> _Source text_:
** BEGIN **

Table of Contents

Table of Contents

About

...

CI System Information

Quick reference

Presubmit tests can be controlled by single-line annotations in the pull
request description. These annotations will be re-examined for each run.
Here is an example of their use:

# Build tests with other unsubmitted packages.
build-group=https://github.com/JCSDA-internal/oops/pull/2284
build-group=https://github.com/JCSDA-internal/saber/pull/651

# Disable the build-cache for tests.
jedi-ci-build-cache=skip

Each configuration setting must be on a single line, but order and
position does not matter.

# Enable tests for your draft PR (disabled by default).
run-ci-on-draft=true

# Select the compiler used by CI (defaults to random choice).
jedi-ci-test-select=gcc

# Select the jedi-bundle branch used for building. Using this option
# disables the build cache.
jedi-ci-bundle-branch=feature/my-bundle-change

Specifying a Build Group

In the default configuration the CI system will build candidate code against
the latest submitted version each package of the jedi-bundle. A pull request
can be built against unsubmitted versions of specific packages by specifying
the version using a tag in the pull request description. Multiple tags may
be added as long as each tag is on its own line of the pull request
description.

build-group=https://github.com/JCSDA-internal/oops/pull/2284

Selecting a Compiler

To save on cloud compute resources the CI test environment selects one of
our three environments randomly. If you want tests with a specific compiler
you can set the annotation jedi-ci-test-select to either gcc, intel,
or gcc11. Please do not use the special value all unless you have an
especially dangerous change known to affect all compilers or the CI
environment.

gcc11: uses the GNU Compiler Collection (GCC) v11.4.0 and OpenMPI v5.0.5.
gcc: uses the GNU Compiler Collection (GCC) v13.3.0 and OpenMPI v5.0.5.
intel: Uses the Intel OneAPI v2024.2.1 with icx/icpx/ifort and OneAPI MPI v2021.13.

Build Cache

The CI system relies on a build cache to speed the the build process. Some
changes are capable of causing build failures arising from the use of the
cache. The CI system has two controls to modify cache behavior.

The build cache can be disabled by adding the annotation
jedi-ci-build-cache=skip to the PR description.

** END **

> _Required tasks_:
• a. According to the CI system information, which GCC and OpenMPI versions does the gcc11 environment use?
• b. Reproduce the CI system information from "# Disable the" up to and including "(disabled by default).", switching "position" to "placement".

> _Data rows_:
** BEGIN **

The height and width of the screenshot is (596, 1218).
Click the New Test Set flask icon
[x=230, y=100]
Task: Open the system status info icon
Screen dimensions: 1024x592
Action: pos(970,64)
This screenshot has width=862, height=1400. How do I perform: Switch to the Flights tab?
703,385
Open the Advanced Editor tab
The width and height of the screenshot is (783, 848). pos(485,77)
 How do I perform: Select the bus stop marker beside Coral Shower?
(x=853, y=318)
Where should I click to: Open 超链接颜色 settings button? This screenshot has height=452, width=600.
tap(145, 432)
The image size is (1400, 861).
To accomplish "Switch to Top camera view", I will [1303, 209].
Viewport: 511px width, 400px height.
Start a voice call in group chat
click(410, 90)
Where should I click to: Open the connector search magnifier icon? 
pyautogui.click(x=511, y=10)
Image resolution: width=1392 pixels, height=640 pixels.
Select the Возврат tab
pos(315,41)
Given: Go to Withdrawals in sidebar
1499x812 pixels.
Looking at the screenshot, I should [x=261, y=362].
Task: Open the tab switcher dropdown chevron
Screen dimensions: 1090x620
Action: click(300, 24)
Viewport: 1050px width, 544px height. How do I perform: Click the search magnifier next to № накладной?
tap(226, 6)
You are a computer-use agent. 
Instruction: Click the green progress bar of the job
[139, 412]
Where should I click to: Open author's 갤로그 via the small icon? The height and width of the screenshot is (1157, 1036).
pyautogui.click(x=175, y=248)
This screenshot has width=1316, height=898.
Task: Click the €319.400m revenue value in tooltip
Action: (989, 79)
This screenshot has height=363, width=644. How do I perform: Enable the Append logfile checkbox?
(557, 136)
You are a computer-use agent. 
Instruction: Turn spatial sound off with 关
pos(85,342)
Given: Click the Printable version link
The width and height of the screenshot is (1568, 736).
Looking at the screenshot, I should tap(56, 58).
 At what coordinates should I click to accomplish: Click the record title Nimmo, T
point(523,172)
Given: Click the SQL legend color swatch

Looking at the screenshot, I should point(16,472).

** END **

> _Answers to the problems_:
• a. GCC v11.4.0 and OpenMPI v5.0.5.

• b.
# Disable the build-cache for tests.
jedi-ci-build-cache=skip

Each configuration setting must be on a single line, but order and
placement does not matter.

# Enable tests for your draft PR (disabled by default).